**Excerpted text**
In the pre 2.4 versions of TF, I allocated the space for my string tensor with TF_AllocateTensor with size (8 bytes + TF_StringEncodedSize). Then I encoded the actual string with TF_StringEncode directly to the right place in the Tensor (offset 8 bytes). This also worked with an array of strings playing cleverly the offset.
Since 2.4 the two above string functions are not available.
Can somebody give me a small hint how to do it now? What did actually StringEncode do? Shall I do something similar manually or there is another solution?
Thanks,
Zsolt
Btw. I am using Pascal, but through the c API (c_api.h and related ones)
I have just found the same question from last August: http://discuss.ai.google.dev/t/wrap-string-into-tensor-in-tensorflow-c-api-v2-4/11468
Unfortunately there is no answer there.
I think I finally solved it. The trick is that one cell of a tensor is 24 bytes (size of TF_Tstring structure). When a String type tensor is to be made, a tensor has to be created as TF_String type and allocate a memory of 24 * number of cells. Then in every cell the result (dst) of the TF_StringCopy has to be copied. If the string is less or equal than 22 bytes, it is placed into the 24 bytes cell, if longer than it takes care of the heap allocation and referencing. No need to do more.

**Your instructions**
Copy out the whole thread on building string tensors through the TensorFlow C API, word for word. Work only from the thread on TensorFlow string tensors above.

**Provided data**
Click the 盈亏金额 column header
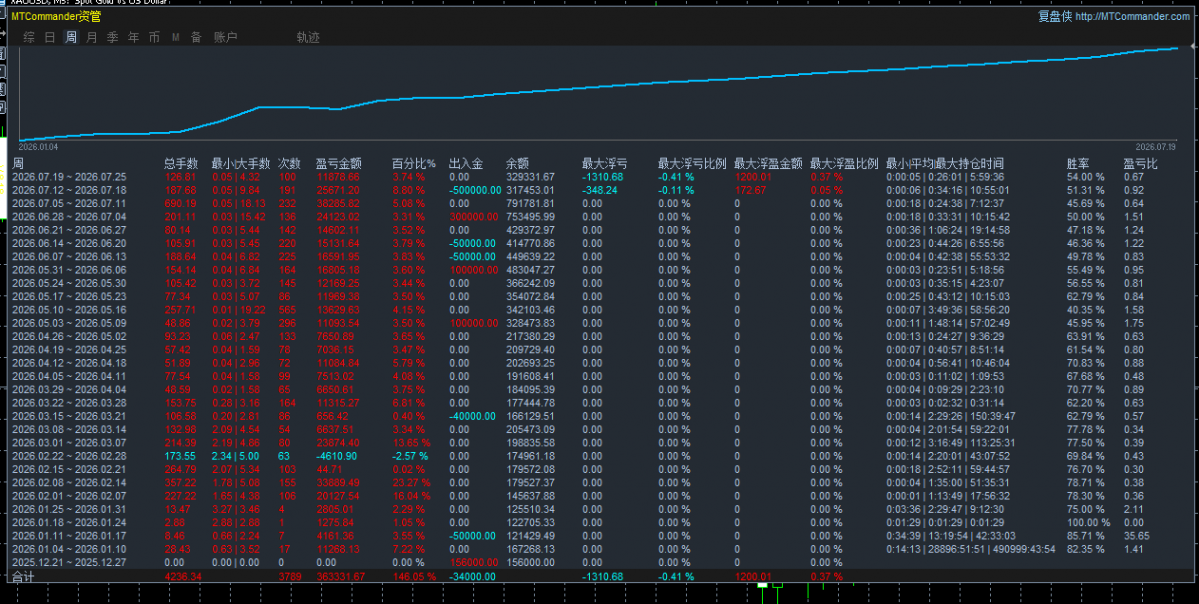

**Finished exercise**
In the pre 2.4 versions of TF, I allocated the space for my string tensor with TF_AllocateTensor with size (8 bytes + TF_StringEncodedSize). Then I encoded the actual string with TF_StringEncode directly to the right place in the Tensor (offset 8 bytes). This also worked with an array of strings playing cleverly the offset.
Since 2.4 the two above string functions are not available.
Can somebody give me a small hint how to do it now? What did actually StringEncode do? Shall I do something similar manually or there is another solution?
Thanks,
Zsolt
Btw. I am using Pascal, but through the c API (c_api.h and related ones)
I have just found the same question from last August: http://discuss.ai.google.dev/t/wrap-string-into-tensor-in-tensorflow-c-api-v2-4/11468
Unfortunately there is no answer there.
I think I finally solved it. The trick is that one cell of a tensor is 24 bytes (size of TF_Tstring structure). When a String type tensor is to be made, a tensor has to be created as TF_String type and allocate a memory of 24 * number of cells. Then in every cell the result (dst) of the TF_StringCopy has to be copied. If the string is less or equal than 22 bytes, it is placed into the 24 bytes cell, if longer than it takes care of the heap allocation and referencing. No need to do more.